How To Build A Stateful Bot

Alex Bunardzic
Bots For Business
Published in
8 min readJul 13, 2016

--

Photo by Milanka Bunard

I’ve been doing professional web development for almost 27 years. I’ve learned a lot by building web apps. I’ve switched to bot development, and have realized that it is much harder than the web development.

Why is bot development harder than web development? One reason — state! State is “all the stored information, at a given instant in time, to which the program has access”. Managing state on the web is a child’s play compared to managing it in bot’s memory. In this article we will delve a bit deeper into the state management challenges.

Statelessness Is Desirable

One of the reasons the web is the most successful computing platform ever is because it is stateless. The web consists of a huge number of programs (web servers). Primary responsibility of those programs is to process incoming requests. The main advantage of the web is that programs don’t have to maintain the state. Each request that a program processes disappears from the server’s memory. Web server has no access to that information, because it is not stored anywhere.
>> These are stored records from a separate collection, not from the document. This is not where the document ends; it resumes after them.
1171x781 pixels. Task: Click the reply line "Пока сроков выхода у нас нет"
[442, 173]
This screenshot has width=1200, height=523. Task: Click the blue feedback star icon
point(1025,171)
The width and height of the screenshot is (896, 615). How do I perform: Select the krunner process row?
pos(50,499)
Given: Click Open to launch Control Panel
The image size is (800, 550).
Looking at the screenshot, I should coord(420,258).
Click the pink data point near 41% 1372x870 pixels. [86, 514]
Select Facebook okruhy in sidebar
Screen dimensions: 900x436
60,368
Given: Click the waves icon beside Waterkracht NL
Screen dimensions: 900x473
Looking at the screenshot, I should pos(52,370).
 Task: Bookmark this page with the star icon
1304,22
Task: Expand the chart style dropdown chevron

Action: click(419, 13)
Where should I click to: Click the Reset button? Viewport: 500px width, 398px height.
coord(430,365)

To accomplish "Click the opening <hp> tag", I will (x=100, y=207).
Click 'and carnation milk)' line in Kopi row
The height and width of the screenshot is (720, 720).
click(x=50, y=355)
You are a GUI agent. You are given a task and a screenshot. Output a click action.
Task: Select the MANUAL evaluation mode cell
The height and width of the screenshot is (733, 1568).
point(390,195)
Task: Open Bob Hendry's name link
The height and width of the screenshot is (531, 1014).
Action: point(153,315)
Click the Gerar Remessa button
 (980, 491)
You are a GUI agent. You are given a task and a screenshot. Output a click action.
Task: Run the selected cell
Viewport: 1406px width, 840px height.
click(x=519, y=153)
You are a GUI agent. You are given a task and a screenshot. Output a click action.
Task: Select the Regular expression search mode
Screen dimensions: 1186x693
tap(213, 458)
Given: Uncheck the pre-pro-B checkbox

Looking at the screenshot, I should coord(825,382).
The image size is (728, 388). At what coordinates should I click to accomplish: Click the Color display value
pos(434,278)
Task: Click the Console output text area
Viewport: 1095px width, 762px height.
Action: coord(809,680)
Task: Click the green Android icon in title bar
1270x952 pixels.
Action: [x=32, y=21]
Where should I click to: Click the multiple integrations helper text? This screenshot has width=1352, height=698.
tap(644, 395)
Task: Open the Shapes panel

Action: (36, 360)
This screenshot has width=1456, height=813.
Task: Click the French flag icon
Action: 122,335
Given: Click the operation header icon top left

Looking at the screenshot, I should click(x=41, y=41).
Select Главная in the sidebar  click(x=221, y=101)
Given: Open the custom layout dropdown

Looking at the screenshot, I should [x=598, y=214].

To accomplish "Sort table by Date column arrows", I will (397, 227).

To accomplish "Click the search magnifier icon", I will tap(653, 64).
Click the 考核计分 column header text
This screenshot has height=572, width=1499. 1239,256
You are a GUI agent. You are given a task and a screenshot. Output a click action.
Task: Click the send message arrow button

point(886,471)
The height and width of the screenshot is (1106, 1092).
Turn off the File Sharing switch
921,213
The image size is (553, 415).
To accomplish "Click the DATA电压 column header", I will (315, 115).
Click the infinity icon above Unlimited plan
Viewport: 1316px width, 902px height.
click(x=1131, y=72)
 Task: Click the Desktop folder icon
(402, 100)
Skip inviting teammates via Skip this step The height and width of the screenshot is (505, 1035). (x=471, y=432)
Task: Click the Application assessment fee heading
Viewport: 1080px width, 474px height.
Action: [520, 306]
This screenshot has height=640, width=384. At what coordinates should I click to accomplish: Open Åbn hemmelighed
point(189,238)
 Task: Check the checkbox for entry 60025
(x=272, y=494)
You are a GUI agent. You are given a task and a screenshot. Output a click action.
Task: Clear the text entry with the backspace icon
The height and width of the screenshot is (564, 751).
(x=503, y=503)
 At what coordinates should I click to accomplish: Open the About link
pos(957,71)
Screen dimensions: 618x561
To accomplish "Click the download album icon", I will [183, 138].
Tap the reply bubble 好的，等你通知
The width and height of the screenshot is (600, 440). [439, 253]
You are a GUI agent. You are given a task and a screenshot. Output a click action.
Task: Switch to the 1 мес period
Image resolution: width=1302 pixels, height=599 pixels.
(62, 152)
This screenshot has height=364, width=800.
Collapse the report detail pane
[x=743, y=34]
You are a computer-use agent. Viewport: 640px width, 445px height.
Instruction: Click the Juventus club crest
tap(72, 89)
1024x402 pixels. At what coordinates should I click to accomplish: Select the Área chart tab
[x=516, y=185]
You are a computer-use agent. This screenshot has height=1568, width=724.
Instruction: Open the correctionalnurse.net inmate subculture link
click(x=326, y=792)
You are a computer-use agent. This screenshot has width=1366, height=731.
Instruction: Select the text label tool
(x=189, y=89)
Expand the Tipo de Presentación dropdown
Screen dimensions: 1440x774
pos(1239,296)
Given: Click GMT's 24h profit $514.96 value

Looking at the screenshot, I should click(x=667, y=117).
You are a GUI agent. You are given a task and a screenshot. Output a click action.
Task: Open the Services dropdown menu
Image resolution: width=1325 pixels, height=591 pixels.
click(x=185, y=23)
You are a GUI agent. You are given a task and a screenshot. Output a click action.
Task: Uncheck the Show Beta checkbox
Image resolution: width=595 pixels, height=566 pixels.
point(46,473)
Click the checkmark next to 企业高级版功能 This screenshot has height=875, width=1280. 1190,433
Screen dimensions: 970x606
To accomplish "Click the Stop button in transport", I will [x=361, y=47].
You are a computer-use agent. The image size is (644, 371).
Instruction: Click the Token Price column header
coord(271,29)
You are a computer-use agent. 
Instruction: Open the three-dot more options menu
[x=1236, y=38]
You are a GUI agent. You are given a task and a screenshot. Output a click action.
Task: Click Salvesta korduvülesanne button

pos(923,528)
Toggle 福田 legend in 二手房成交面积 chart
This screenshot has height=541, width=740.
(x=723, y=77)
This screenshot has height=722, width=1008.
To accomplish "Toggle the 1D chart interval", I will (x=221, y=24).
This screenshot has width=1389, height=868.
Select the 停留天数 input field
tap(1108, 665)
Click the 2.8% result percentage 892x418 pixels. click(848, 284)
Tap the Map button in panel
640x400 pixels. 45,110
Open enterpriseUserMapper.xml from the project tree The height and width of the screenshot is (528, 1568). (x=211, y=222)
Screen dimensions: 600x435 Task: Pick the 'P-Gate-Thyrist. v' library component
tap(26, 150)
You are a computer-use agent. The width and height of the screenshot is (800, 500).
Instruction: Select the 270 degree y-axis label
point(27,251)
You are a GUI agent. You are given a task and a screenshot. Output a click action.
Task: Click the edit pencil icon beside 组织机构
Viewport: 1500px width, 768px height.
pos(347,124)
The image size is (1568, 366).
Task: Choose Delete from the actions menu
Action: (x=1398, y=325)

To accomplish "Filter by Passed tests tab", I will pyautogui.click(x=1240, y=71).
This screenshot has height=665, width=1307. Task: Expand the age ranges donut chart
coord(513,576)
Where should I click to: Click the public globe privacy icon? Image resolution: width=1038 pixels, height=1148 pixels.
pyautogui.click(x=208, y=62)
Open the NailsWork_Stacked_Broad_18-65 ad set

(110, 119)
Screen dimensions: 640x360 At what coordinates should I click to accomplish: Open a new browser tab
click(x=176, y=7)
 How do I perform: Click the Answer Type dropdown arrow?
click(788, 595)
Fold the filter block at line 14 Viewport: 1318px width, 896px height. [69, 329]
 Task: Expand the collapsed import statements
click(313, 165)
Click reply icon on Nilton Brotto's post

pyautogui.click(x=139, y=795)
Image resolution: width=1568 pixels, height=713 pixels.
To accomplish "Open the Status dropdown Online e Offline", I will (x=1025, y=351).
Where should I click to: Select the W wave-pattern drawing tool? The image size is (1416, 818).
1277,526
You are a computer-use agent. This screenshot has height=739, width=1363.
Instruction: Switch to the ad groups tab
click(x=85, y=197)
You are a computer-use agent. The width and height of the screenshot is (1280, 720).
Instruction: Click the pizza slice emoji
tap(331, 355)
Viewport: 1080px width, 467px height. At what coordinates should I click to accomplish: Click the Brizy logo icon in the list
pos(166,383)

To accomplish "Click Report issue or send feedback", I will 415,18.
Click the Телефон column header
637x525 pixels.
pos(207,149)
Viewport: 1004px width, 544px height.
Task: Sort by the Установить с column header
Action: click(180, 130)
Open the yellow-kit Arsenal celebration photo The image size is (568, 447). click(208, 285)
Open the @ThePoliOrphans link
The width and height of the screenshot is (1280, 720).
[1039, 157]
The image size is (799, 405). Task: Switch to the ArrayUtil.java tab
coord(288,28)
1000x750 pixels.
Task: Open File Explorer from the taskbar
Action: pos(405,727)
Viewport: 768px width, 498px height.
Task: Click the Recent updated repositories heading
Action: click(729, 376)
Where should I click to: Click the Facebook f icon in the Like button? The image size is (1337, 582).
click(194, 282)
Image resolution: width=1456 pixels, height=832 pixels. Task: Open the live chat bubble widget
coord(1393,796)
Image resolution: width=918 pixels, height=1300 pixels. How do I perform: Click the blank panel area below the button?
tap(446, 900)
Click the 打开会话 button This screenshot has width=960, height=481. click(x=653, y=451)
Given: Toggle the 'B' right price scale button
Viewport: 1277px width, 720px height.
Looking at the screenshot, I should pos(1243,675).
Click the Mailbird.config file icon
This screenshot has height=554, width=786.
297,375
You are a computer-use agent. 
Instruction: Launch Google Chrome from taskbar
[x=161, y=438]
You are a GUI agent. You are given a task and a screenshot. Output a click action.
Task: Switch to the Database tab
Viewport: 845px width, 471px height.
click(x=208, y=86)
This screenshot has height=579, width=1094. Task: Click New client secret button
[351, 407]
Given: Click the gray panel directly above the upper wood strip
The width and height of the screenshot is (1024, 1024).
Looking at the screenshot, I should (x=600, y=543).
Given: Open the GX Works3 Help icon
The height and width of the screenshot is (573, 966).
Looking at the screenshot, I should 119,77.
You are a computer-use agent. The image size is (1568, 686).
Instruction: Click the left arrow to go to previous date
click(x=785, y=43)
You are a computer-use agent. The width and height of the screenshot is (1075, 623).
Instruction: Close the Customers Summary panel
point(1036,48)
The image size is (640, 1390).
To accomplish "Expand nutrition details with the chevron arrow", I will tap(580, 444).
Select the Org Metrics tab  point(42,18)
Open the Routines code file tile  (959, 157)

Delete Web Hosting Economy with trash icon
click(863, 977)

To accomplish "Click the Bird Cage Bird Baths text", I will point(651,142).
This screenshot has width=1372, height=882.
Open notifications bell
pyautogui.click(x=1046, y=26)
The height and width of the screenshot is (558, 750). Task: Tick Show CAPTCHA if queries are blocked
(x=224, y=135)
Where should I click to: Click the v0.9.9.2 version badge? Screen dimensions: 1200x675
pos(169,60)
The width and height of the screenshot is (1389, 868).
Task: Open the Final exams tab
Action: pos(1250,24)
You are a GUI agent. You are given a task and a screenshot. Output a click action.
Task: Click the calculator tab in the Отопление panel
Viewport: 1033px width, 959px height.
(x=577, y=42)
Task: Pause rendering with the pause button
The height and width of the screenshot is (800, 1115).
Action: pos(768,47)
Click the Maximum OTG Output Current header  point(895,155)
Why would that be desirable? The web architecture deals with unpredictable number of requests. These requests may pile up and many of them arrive at approximately same moment. The web server must be able to process all those requests. The web server must be able to scale. And the only way to do that is by minimizing the processing overhead.

If the web server were to keep track of the requests it had processed, it would soon collapse under its own weight. Even a not too busy web app takes a sizeable number of requests in a short time frame. Retaining all those incoming requests would tax server’s memory and would slow it down. In the more extreme cases, it would even crash the server.

Bots Are Stateless

Bots are stateless by default. Like a web app, a bot is also a computer program that lives on the network (the web). And like web apps, bots are also event-driven. While web apps receive requests (HTTP Request), bots receive messages. Once the message arrives, a bot processes it in the same way a web app processes requests.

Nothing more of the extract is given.